The truth is that nothing succeeds like adversity, and if there’s one group that probably feels they’ve been hit with adversity it’s the community that really cares about gun violence prevention, a.k.a. GVP. Because if this election was anything, it was something of a plebiscite on America’s gun culture and the American fascination with guns. Talk about making the country exceptional – what other country has more than 300 million small arms stacked away in closets and drawers? And you can’t argue with the fact that Hillary made new gun regs a major part of her pitch and Shlump made a point of promising to protect the 2nd Amendment at every campaign stop that he made.
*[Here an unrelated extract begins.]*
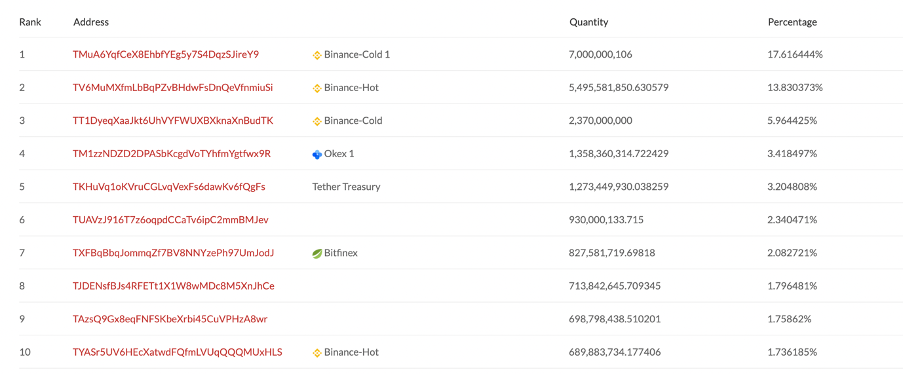This screenshot has height=374, width=904.
Task: Open the rank 8 address starting with TJDENsfBJs4
Action: tap(174, 286)
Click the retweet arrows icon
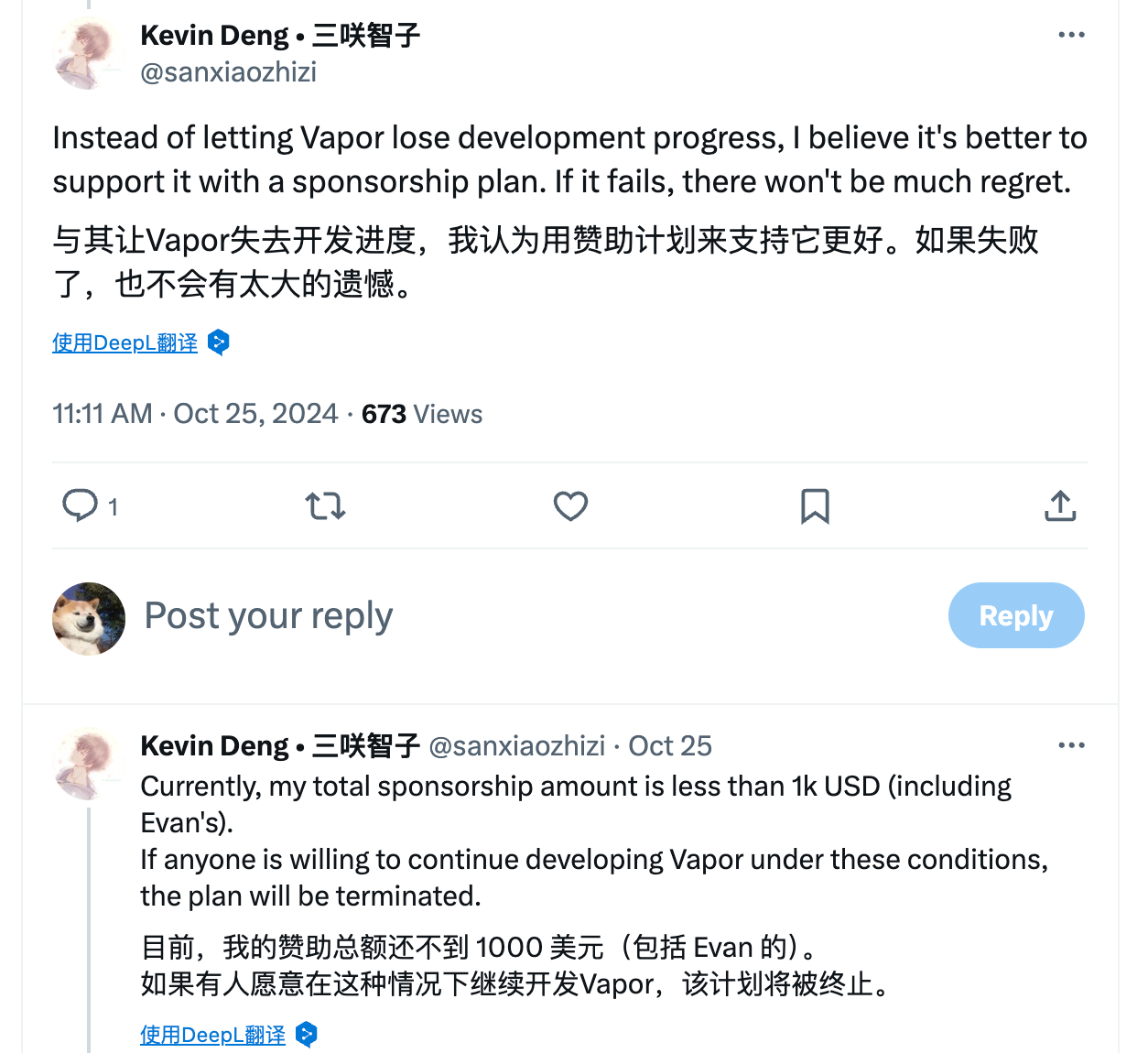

No, I take that back – the one place he didn’t mention gun ‘rights’ was when he tramped around Flint.
For many GVP advocates, having a virulently pro-gun President in the White House is a new state of affairs, which is why it’s understandable that the GVP community would feel somewhat vulnerable going into 2017. Let’s face it, we all had visions of expanded background checks to secondary gun transfers under Hillary – was there a single pollster who told us it wouldn’t come true? But maybe, just maybe, the Age of Trump will prove to be a blessing in disguise for GVP because, if nothing else, his continued pandering to the lowest common denominator on the gun issue will waken people up to the fact that now’s really the time to get involved.
Which is why although I usually wait until after Christmas to publish my gun violence prevention (GVP) resolutions for the next year, I’ve decided to get started now. And the reason I’m doing it early this time is because of some postings about how Vanity Fair’s subscriptions soared after the magazine was attacked by Trump, ditto a massive wave of new subscriptions for The New York Times after the results on November 8th. So I think we need to get ready because sooner or later El Shlumpo will say something stupid or really stupid or really, really stupid about guns and GVP better be ready to respond. So my New Year’s GVP resolutions are aimed at making my own response as effective as it can be.
Resolution #1. – I will never write anything that contains the slightest concern for, or support of 2nd-Amendment ‘rights.’ The second that a GVP advocate says that Americans have a ‘right’ to own a gun, the other side has won.
Resolution #2. – I have absolutely no interest in trying to figure out how to communicate a GVP message to ‘responsible’ people who own guns. If they’re so responsible, let them figure it out.
Resolution #3. – I am not going to bother any more with explanations about the difference between a ‘modern sporting rifle’ and an AR-15. There is no difference except that the latter is designed to kill people and the former is an entirely made-up name.
Resolution #4. – I will not entertain any discussion about whether there should be a training standard for civilians who want to carry concealed (or open) guns. Anyone who wants to carry a self-defense gun can join the military or, if you’re too old to enlist, you can always move to Israel because up to age 60 you can serve in the IDF reserves.
So those are my New Year’s resolutions when it comes to GVP. And if you’ve bothered to read them you’ll notice one common thread, namely, that when it comes to reducing gun violence, the GVP community needs to take a very strong, aggressive and uncompromising stance. The fact is that 90% of the small arms being manufactured and sold in the United States are designed to do only one thing. And if they weren’t designed to do that one thing we wouldn’t need to be advocates for GVP. Get it?